• Task to complete: Set down every record below exactly as it stands, with the pictures omitted.

• Records supplied:
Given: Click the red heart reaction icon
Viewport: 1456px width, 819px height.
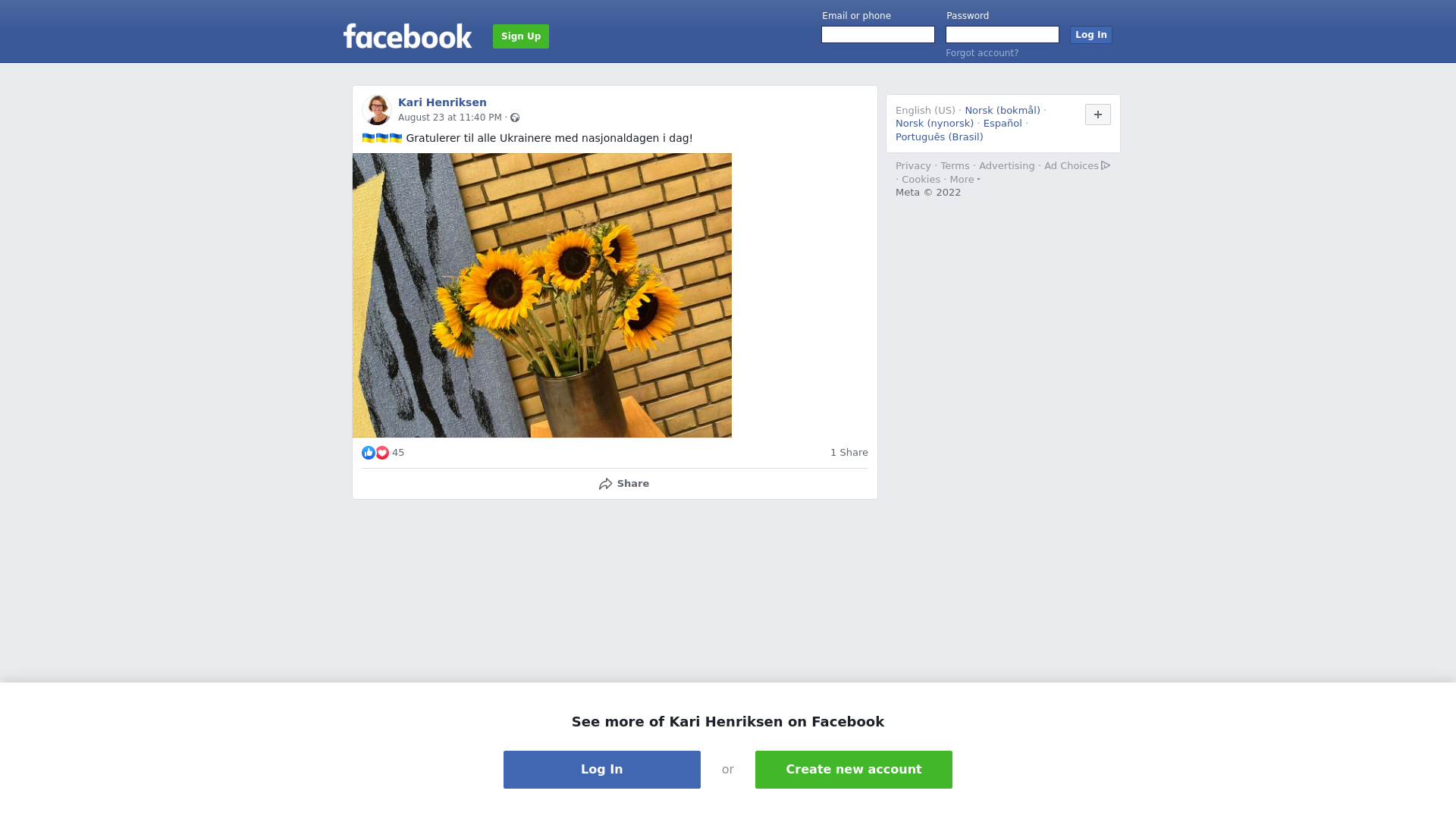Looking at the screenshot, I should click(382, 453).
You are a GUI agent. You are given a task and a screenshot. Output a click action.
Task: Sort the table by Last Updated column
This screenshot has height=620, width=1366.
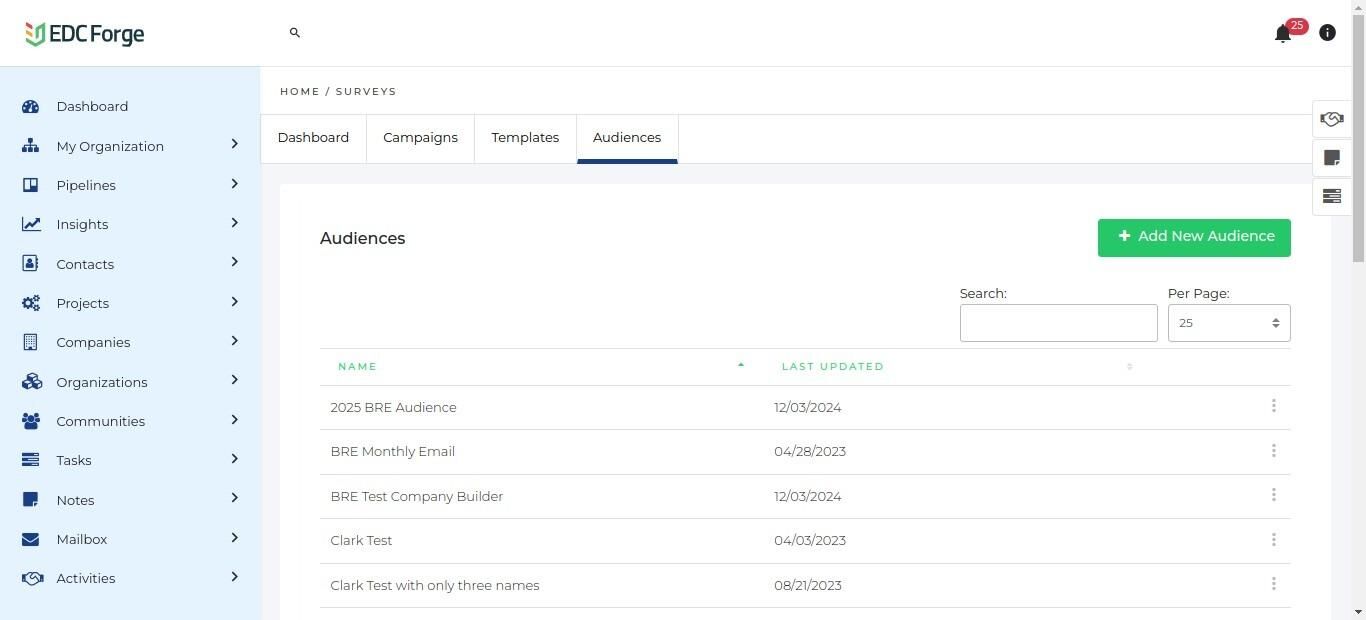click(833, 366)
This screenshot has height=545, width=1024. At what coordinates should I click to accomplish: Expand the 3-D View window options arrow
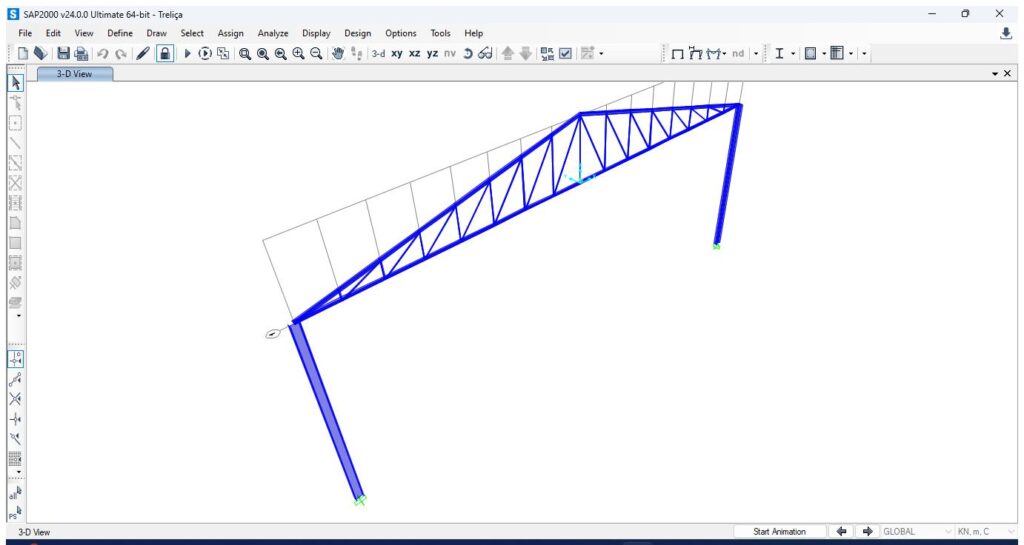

• Answer to the exercise:
Given: Click the red heart reaction icon
Viewport: 1456px width, 819px height.
Looking at the screenshot, I should click(382, 453).
You are a GUI agent. You are given a task and a screenshot. Output a click action.
Task: Sort the table by Last Updated column
This screenshot has height=620, width=1366.
click(833, 366)
This screenshot has height=545, width=1024. At what coordinates should I click to accomplish: Expand the 3-D View window options arrow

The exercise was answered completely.